Teatrino dell’Assunta Ircer Sabato 11 maggio ore 15/17 le volontarie del MOICA Marche e della Banca del Tempo incontrano gli ospiti della struttura Ircer e gli anziani che fanno parte del percorso Telefono Amico, servizio gratuito di compagnia via cavo, inserito nel progetto “T. A. – Telefono Amico Mai più soli: pronto …. Ti ascolto!”
Le attività di gruppo, giochi e di socializzazione e i impariamo l’ecologia dal passato sono a cura della psicologa dott.sa Elena Mazzoni e della dott.ssa Elena Giammarchi.
Con i volontari Anna Maria, Angela, Lina, Mery, Ileana, Pierpaolo e Sandro, le stagiste Carolina, Sabrina e Sara, studentesse del 3 anno liceo socio-psicopedagogico di Recanati.
Il progetto ha come partner la BCC Recanati e Colmurano, l’Ircer, la RSA di Recanati e il Comune ed è stato approvato dall’Assessorato alle Politiche Sociali e della Famiglia della Regione Marche a favore della longevità attiva degli anziani.

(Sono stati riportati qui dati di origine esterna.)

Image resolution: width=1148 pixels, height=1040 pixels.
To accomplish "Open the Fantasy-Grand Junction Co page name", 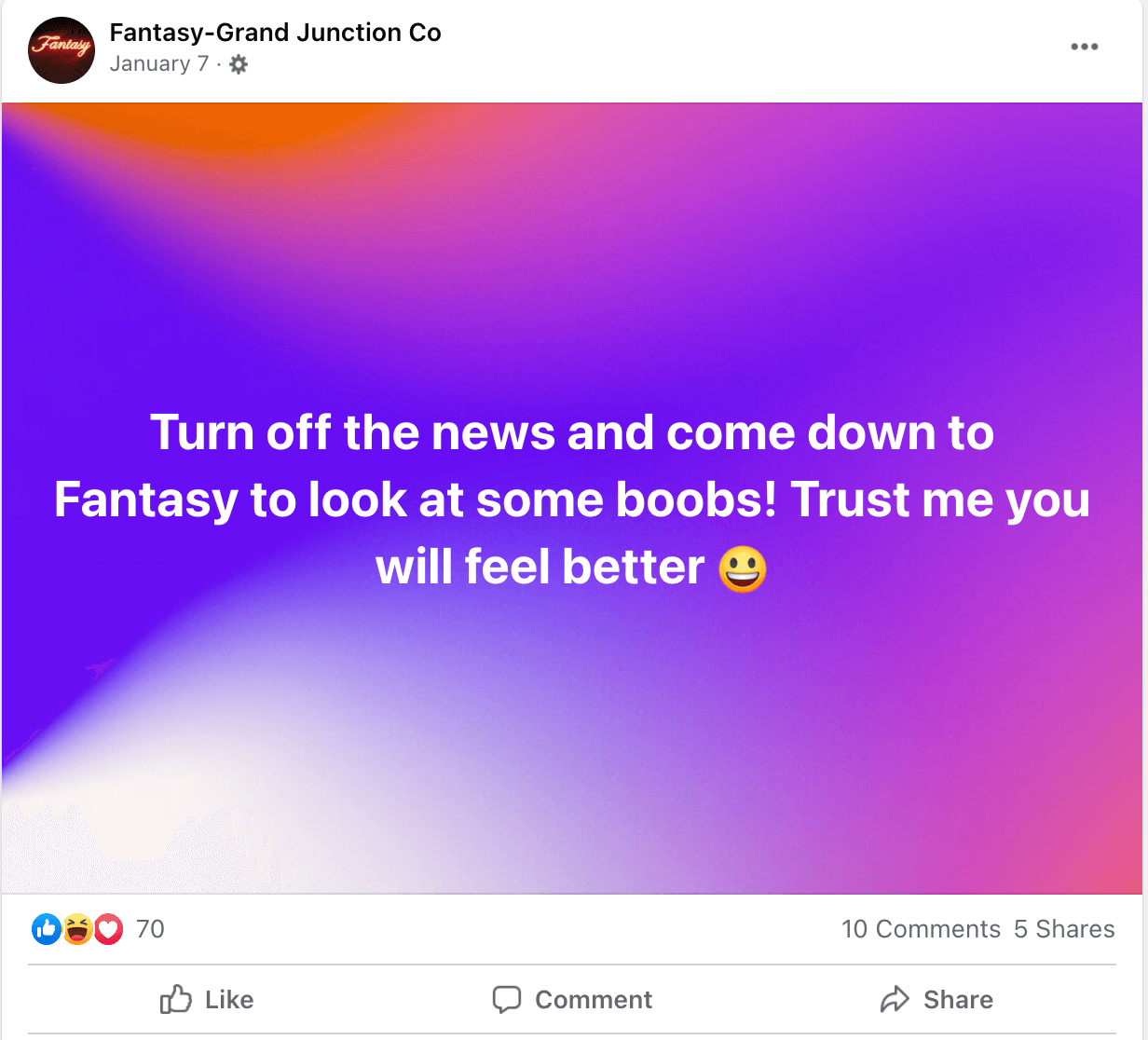I will click(276, 33).
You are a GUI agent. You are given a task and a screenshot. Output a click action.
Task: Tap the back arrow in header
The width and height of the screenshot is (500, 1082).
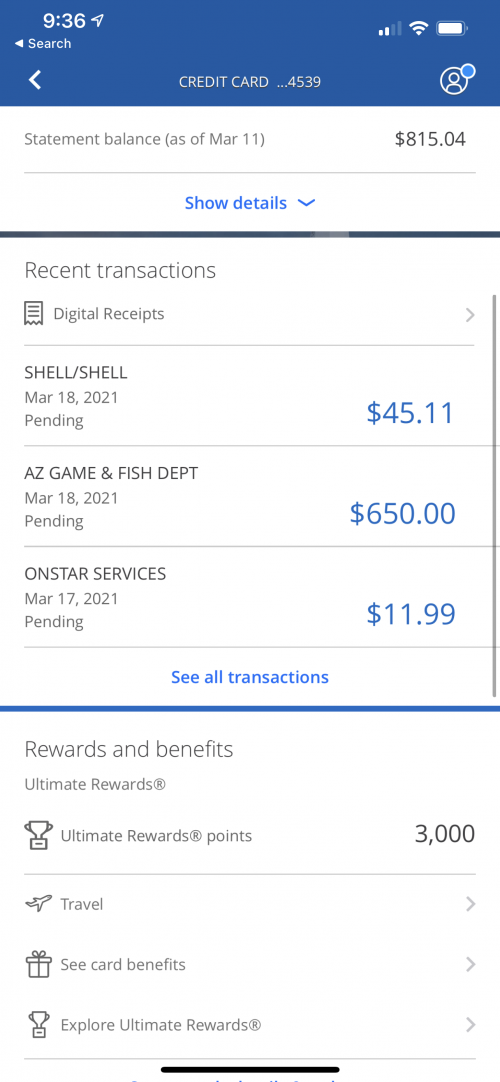(x=35, y=80)
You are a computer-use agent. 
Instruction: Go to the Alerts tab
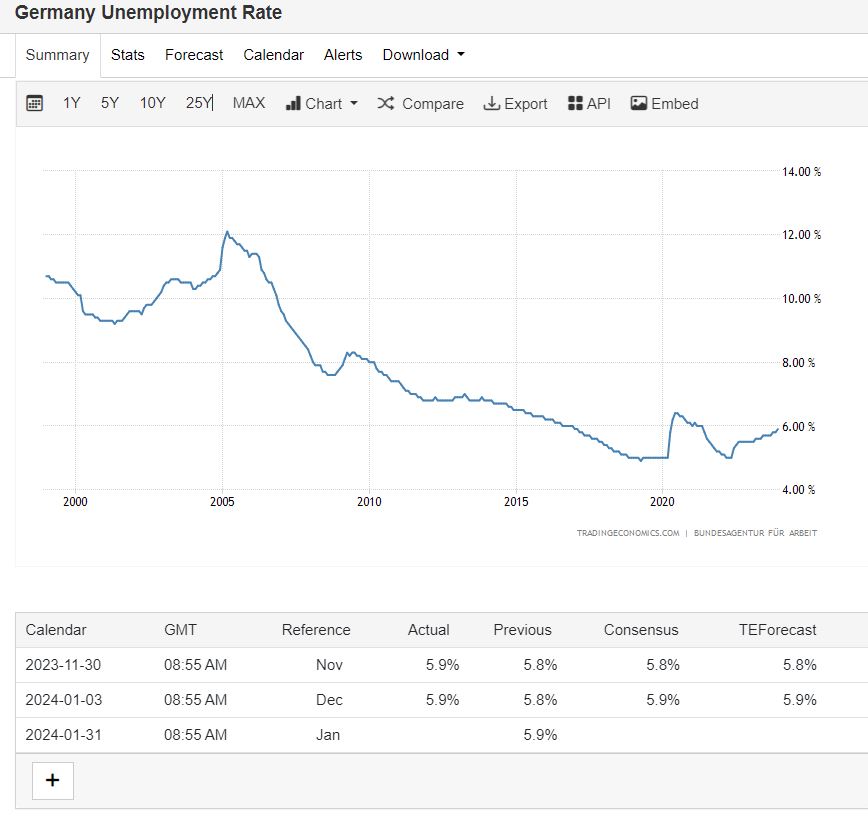343,55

Il progetto T.A. “Telefono amico- Mai più soli…. Pronto: ti ascolto!”, a tre mesi dall’avvio, è entrato nel vivo del servizio di supporto telefonico grazie all’azione delle volontarie Anna Maria, Elena, Ileana, Mery, Carolina, Ilaria, Sara e Sabrina, che si fanno carico di contattare telefonicamente le persone anziane selezionate per far conoscere e promuovere il progetto.

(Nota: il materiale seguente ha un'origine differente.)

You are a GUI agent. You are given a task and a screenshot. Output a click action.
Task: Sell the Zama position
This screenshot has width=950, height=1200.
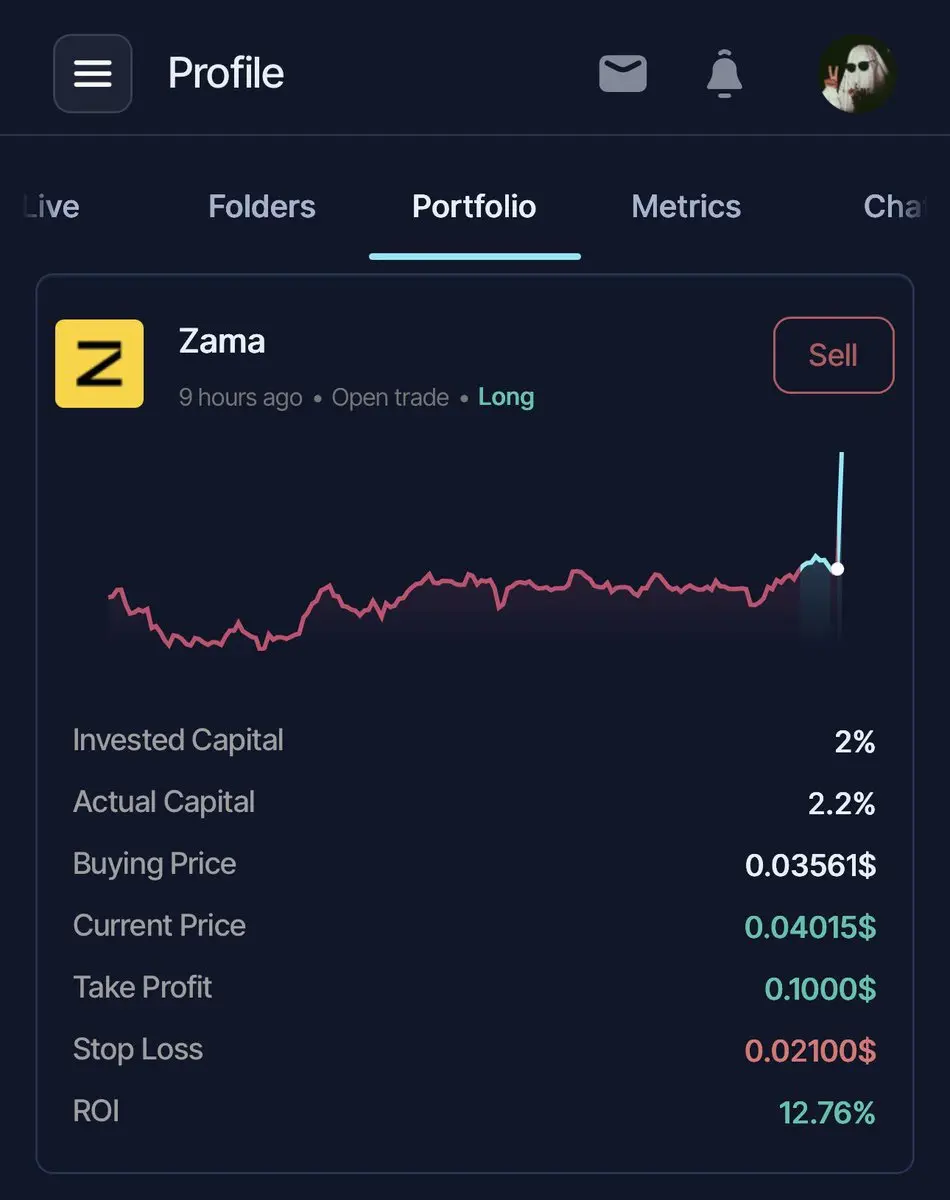[x=833, y=355]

In riferimento ai nominativi già in possesso dell’Associazione MOICA/Banca del Tempo, in base alle indicazioni fornite dai Servizi Sociali del Comune di Recanati, sono stati già presi in esame 436 contatti di cui è stato possibile rintracciare un riferimento telefonico di 309 persone.
In relazione a tale dato è stata avviata la fase denominata “primo contatto” al fine di presentare l’iniziativa ed avere il consenso da parte dei destinatari.

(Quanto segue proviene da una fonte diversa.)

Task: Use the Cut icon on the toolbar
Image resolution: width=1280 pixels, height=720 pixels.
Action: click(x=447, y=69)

Gli anziani ultrasessantacinquenni che hanno finora acconsentito a prendere parte al progetto sono 86 e rappresentano solitamente una fascia della popolazione che vive da sola; mentre 223 persone non hanno accettato in quanto ancora troppo giovani o perché vivono all’interno del nucleo familiare.
Grazie a questi contatti, il corso di alfabetizzazione della lingua italiana che si svolge all’interno dello sportello BdT, ha un nuovo insegnante, un professore di italiano, in pensione, che si è detto ben felice di contribuire al servizio rivolto ad una alunna moldava e ad una adulta pakistana. Altri “anziani” hanno dato disponibilità per servizi vari. Più che soddisfacente questo prima tranche di contatti.
I destinatari sono contattati una volta alla settimana ed hanno inoltre la possibilità di essere ricontattati in base al servizio di segreteria telefonica attiva tutti i giorni 24 ore su 24.
Da questa prima analisi emerge un alto livello di gradimento del servizio degli anziani che sono felici di conoscere persone amiche per dialogare e per confrontarsi; le stesse volontarie sono, a loro volta, molto soddisfatte di quanto realizzato e della rete sociale creata. Le azioni descritte continueranno in modalità costante e saranno arricchite, a breve, dall’attivazione dei servizi secondari annessi a seconda delle esigenze e dei bisogni dell’utenza.
In questa nuova fase i soci e gli operatori coinvolti concretizzeranno i servizi definiti “secondari” in cui sono incluse le seguenti azioni: corsi informativi relativi alla sicurezza personale e domestica; attività di accompagnamento; assistenza e compagnia; momenti di condivisione di esperienze personali legate al “racconto e alla memoria storica” e animazione di gruppo.